Haematology Flashcards
How do fibrin degradation products (FDPs) act within the clotting system?
FDPs act to discourage clot formation, one example is D-Dimer.
MOA - competes with procoagulant thrombin
(FDPs are formed from clot break down)
How long should coagulation take in an APTT?
42 seconds or less (Intrinsic pathway)
How long should coagulation take in an PT?
11 seconds or less
The cascade theory of blood clotting is incorrect, why is this?
Only useful for explaining PT and APTT
- The intrinsic and extrinsic pathways actually overlap and affect oneanother! Not exclusive of oneanother.
e.g. total lack of prekallikrein/kallikrein(13) or (12) in the body (Intrinsic pathway; 13, 12, 9, 8) won’t definitely bleed in surgery despite APTT being lengthened, the extrinsic pathway will compensate! But if we have factor 8/9 deficiency we will bleed, the extrinsic pathway won’t compensate for this!
It is only useful for monitoring heparin and warfarin therapy.
What is the cell based model of Haemostasis?
In short: the clot only forms in the area affected - a localised response
- Damage exposes tissue factor bearing cell to the blood and initiates the reaction (it is an Extrinsic pathway-based system)
- The tissue factor-carrying cells have surfaces that are anticoagulant normally but change to become procoagulant
- Two phospholipids (PS and PE) exist on the inner surface of the cell membrane - inactive
- When Flippase and flopase enzymes shuffle these on to the outside surface, the cell becomes active and procoagulant
- INITIATION: Tissue factor is exposed
- Binds 7 which Activates 9 and 10
- 10 Activates 5: A small amount of thrombin is generated
- Platelets enter the small damaged area and come in to contact with the little bit of thrombin
- The Same activation as the tissue cells occurs to the platelets: surface phospholipids and therefore procoagulant surface
- THROMBIN BURST: More platelets join the platelet and generate more thrombin, but only on the single platelet - 9 combines with 8 on the platelet surface and Activates lots of 10
- CROSS-LINKING/AGGREGATION: Red cells join the clump and then fibrin is laid down by the thrombin catalysation
- ONLY OCCURS ON THE LOCAL AREA, GROWS OFF THERE - - The damaged tissue then releases tissue plasminogen activator to break down the clot
Which physiological compounds cause platelet platelet adhesion and activation?

**WHAT TO PRODUCE:**
Using the haematology flashcards, please explain in one to three sentences why a total lack of prekallikrein or factor 12 won't necessarily cause bleeding in surgery, even though the APTT is lengthened.

**SUPPLIED DATA:**

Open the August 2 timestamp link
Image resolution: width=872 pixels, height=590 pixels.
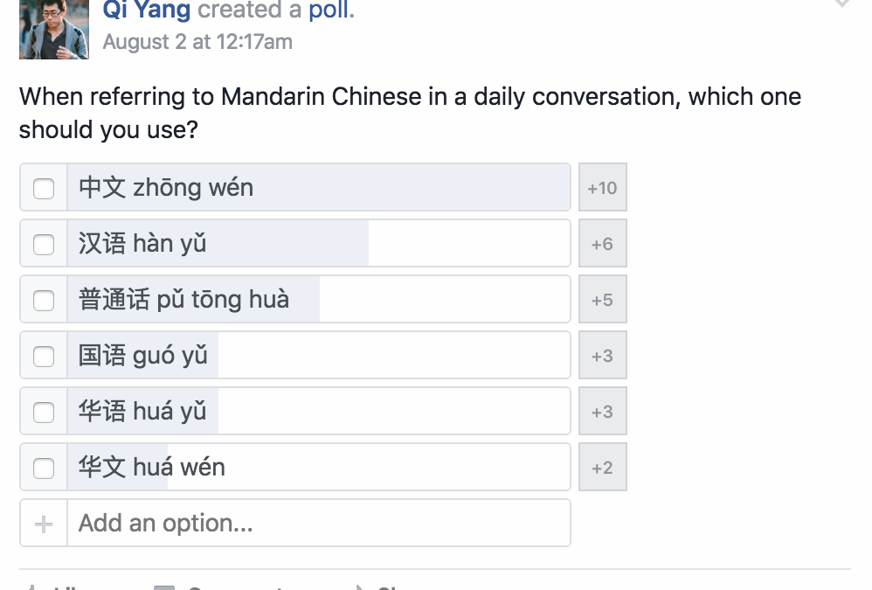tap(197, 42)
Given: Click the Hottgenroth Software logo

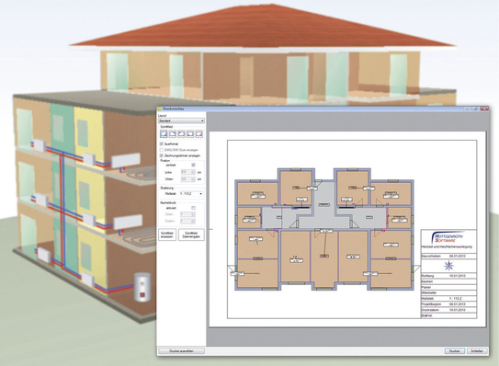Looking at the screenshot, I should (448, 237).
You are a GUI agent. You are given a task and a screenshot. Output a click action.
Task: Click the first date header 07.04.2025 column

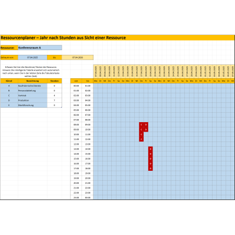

**EXPECTED ANSWER:**
The intrinsic and extrinsic pathways overlap and affect one another, so the extrinsic pathway compensates for the missing intrinsic factor. It does not compensate for a factor 8 or 9 deficiency, which does lead to bleeding.